## Begin Given passage

[v2] eal/arm: remove CASP constraints for GCC
Checks
Commit Message
From: Pavan Nikhilesh <pbhagavatula@marvell.com>
GCC now assigns even register pairs for CASP, the fix has also been
backported to all stable releases of older GCC versions.
Removing the manual register allocation allows GCC to inline the
functions and pick optimal registers for performing CASP.
Signed-off-by: Pavan Nikhilesh <pbhagavatula@marvell.com>
---
v2 Changes:
- Remove unnecessary LSE_PREAMBLE for GCC (Ruifeng).
lib/eal/arm/include/rte_atomic_64.h | 21 ++++++++++++++-------
1 file changed, 14 insertions(+), 7 deletions(-)
--
2.17.1
Comments
> -----Original Message-----
> From: pbhagavatula@marvell.com <pbhagavatula@marvell.com>
> Sent: Friday, November 5, 2021 4:57 PM
> To: Ruifeng Wang <Ruifeng.Wang@arm.com>; david.marchand@redhat.com;
> jerinj@marvell.com
> Cc: dev@dpdk.org; Pavan Nikhilesh <pbhagavatula@marvell.com>
> Subject: [dpdk-dev] [PATCH v2] eal/arm: remove CASP constraints for GCC
>
> From: Pavan Nikhilesh <pbhagavatula@marvell.com>
>
> GCC now assigns even register pairs for CASP, the fix has also been
> backported to all stable releases of older GCC versions.
> Removing the manual register allocation allows GCC to inline the functions
> and pick optimal registers for performing CASP.
>
> Signed-off-by: Pavan Nikhilesh <pbhagavatula@marvell.com>
> ---
> v2 Changes:
> - Remove unnecessary LSE_PREAMBLE for GCC (Ruifeng).
>
> lib/eal/arm/include/rte_atomic_64.h | 21 ++++++++++++++-------
> 1 file changed, 14 insertions(+), 7 deletions(-)
>
Acked-by: Ruifeng Wang <ruifeng.wang@arm.com>
On Mon, Nov 8, 2021 at 8:15 AM Ruifeng Wang <Ruifeng.Wang@arm.com> wrote:
>
> > -----Original Message-----
> > From: pbhagavatula@marvell.com <pbhagavatula@marvell.com>
> > Sent: Friday, November 5, 2021 4:57 PM
> > To: Ruifeng Wang <Ruifeng.Wang@arm.com>; david.marchand@redhat.com;
> > jerinj@marvell.com
> > Cc: dev@dpdk.org; Pavan Nikhilesh <pbhagavatula@marvell.com>
> > Subject: [dpdk-dev] [PATCH v2] eal/arm: remove CASP constraints for GCC
> >
> > From: Pavan Nikhilesh <pbhagavatula@marvell.com>
> >
> > GCC now assigns even register pairs for CASP, the fix has also been
> > backported to all stable releases of older GCC versions.
> > Removing the manual register allocation allows GCC to inline the functions
> > and pick optimal registers for performing CASP.
> >
> > Signed-off-by: Pavan Nikhilesh <pbhagavatula@marvell.com>
> Acked-by: Ruifeng Wang <ruifeng.wang@arm.com>
Patch lgtm but it is late for merging in 21.11.

## End Given passage
## Begin Data excerpts

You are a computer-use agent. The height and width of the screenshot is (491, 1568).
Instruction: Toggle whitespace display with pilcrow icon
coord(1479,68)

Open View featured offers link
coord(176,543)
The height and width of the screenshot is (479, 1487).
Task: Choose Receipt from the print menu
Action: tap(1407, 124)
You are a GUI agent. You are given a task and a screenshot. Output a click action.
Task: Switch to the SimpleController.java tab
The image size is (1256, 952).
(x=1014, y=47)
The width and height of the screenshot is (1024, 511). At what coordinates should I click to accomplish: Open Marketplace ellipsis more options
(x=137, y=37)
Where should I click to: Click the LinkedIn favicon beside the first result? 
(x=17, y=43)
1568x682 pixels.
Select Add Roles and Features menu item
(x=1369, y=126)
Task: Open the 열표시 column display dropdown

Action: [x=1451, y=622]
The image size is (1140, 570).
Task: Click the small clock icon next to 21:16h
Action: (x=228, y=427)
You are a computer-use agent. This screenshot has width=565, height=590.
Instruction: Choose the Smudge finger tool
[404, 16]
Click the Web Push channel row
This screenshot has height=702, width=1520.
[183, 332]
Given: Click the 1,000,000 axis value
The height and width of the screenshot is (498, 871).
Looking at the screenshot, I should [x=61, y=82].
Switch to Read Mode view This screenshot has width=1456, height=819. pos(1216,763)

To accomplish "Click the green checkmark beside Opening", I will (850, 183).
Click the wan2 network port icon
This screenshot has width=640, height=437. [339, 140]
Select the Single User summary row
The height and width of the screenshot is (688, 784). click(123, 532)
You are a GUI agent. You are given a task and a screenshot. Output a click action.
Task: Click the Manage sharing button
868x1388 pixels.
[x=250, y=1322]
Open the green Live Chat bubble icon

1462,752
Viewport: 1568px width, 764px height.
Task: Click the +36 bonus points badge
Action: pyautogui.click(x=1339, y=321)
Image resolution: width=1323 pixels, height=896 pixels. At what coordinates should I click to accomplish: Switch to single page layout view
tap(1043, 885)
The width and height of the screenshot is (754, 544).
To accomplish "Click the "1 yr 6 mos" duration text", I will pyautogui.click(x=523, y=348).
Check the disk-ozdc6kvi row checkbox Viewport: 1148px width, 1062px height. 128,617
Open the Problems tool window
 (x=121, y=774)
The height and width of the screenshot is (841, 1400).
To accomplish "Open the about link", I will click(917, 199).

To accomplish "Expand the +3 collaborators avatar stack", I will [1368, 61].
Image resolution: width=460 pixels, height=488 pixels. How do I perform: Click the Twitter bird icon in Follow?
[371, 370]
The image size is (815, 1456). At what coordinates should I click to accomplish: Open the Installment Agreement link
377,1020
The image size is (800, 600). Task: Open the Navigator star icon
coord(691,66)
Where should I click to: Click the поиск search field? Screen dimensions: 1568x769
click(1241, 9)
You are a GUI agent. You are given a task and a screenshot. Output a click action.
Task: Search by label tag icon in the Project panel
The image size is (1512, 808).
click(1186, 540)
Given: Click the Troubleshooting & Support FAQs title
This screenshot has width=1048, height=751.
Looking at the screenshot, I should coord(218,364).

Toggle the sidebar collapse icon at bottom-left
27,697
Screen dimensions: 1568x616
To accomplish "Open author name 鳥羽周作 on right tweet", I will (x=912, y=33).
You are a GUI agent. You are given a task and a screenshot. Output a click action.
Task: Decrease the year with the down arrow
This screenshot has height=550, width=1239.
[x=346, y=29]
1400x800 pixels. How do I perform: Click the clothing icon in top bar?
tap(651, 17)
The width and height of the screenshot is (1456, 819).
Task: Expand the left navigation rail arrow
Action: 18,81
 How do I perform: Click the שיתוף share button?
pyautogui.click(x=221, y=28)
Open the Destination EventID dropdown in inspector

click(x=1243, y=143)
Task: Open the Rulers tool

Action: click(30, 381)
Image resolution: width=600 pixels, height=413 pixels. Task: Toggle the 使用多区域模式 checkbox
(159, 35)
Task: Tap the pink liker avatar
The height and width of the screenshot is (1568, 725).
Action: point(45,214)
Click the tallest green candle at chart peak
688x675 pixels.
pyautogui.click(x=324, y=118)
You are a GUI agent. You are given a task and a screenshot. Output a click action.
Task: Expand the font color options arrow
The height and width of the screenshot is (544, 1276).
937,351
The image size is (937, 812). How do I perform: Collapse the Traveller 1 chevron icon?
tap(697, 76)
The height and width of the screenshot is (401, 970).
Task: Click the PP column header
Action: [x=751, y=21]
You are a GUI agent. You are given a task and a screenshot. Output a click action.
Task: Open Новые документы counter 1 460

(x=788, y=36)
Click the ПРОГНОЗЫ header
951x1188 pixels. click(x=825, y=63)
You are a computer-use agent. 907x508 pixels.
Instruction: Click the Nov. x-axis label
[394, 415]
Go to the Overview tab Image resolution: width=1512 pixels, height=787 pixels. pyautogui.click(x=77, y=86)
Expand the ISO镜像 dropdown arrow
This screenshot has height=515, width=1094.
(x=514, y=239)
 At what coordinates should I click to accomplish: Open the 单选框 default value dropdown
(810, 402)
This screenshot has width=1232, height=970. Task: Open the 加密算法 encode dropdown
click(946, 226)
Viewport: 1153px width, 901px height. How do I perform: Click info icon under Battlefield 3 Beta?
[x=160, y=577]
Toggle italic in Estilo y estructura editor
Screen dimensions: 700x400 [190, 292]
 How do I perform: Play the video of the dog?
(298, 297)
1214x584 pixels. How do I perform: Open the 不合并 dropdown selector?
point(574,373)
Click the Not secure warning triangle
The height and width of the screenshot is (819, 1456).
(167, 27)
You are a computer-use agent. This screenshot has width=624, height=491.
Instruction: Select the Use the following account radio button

## End Data excerpts

Written tasks –
- 1) According to the patch thread, why can the manual register allocation for CASP be removed when building with GCC?
- 2) Write out the part of the patch thread that begins at the words "[v2] eal/arm: remove" and stops after "functions and pick optimal registers for performing CASP.".

Solutions to the exercise –
- 1) GCC now assigns even register pairs for CASP, and this fix has been backported to all stable releases of older GCC versions. Without the manual register allocation, GCC can inline the functions and pick the best registers for CASP.

- 2)
[v2] eal/arm: remove CASP constraints for GCC
Checks
Commit Message
From: Pavan Nikhilesh <pbhagavatula@marvell.com>
GCC now assigns even register pairs for CASP, the fix has also been
backported to all stable releases of older GCC versions.
Removing the manual register allocation allows GCC to inline the
functions and pick optimal registers for performing CASP.